**Exercise details:** The complete listing goes into the output exactly, without its pictures.
=== Section Start ===
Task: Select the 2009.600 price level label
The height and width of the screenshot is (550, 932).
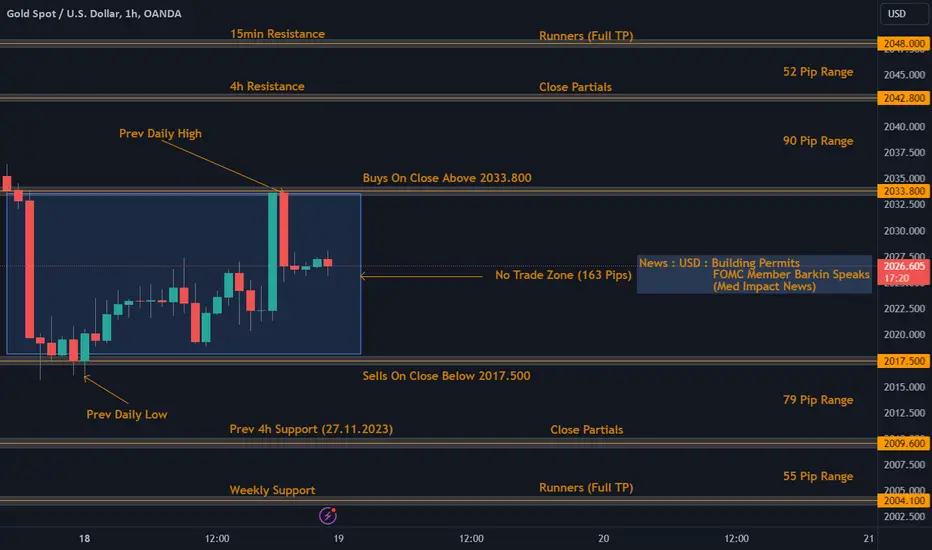Action: tap(904, 444)
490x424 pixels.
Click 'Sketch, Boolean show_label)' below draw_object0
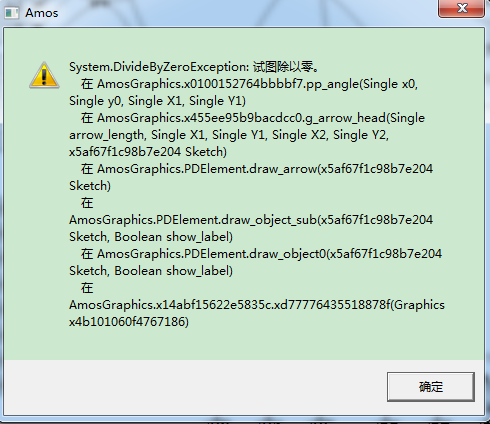(151, 271)
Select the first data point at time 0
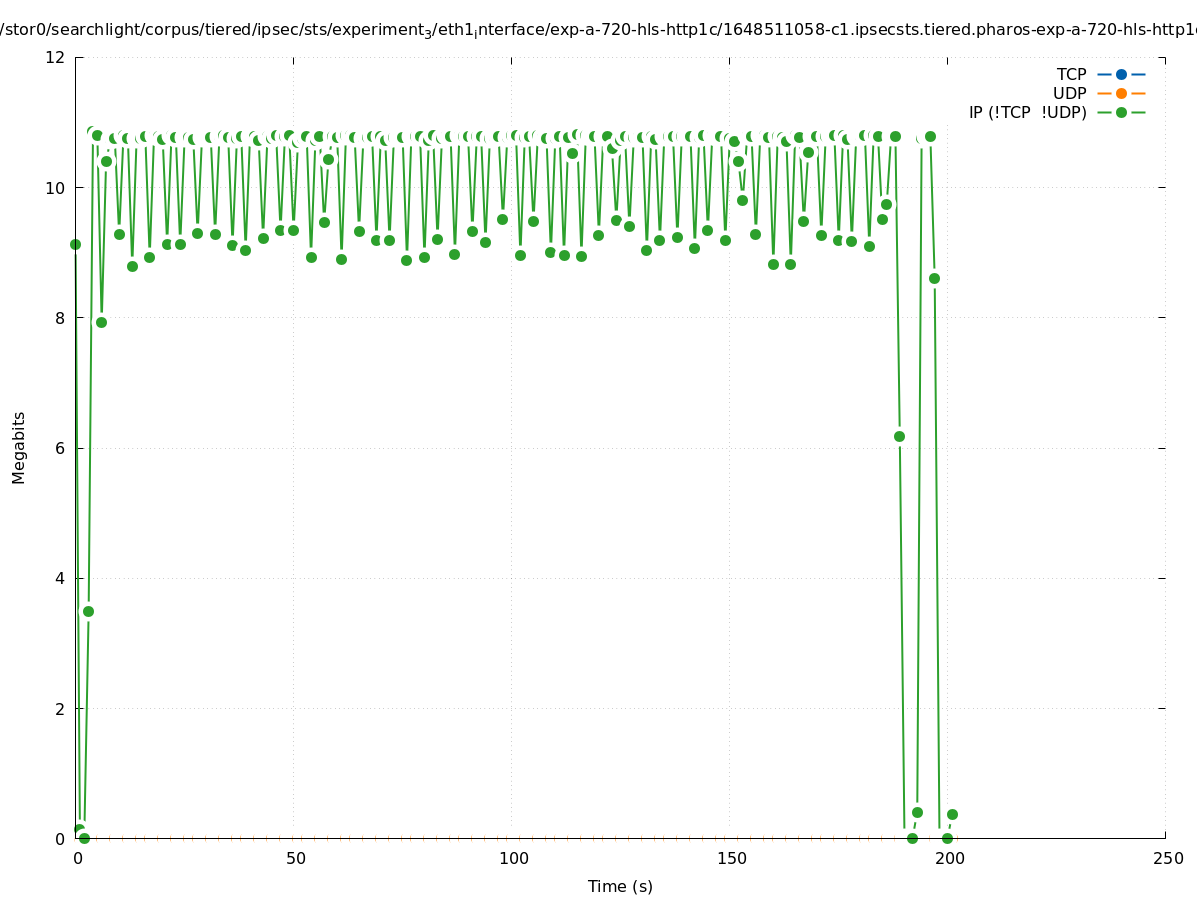This screenshot has width=1197, height=900. (x=75, y=244)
=== Section End ===
**Answer for this exercise:**
Task: Select the 2009.600 price level label
The height and width of the screenshot is (550, 932).
Action: tap(904, 444)
490x424 pixels.
Click 'Sketch, Boolean show_label)' below draw_object0
(151, 271)
Select the first data point at time 0
This screenshot has width=1197, height=900. (x=75, y=244)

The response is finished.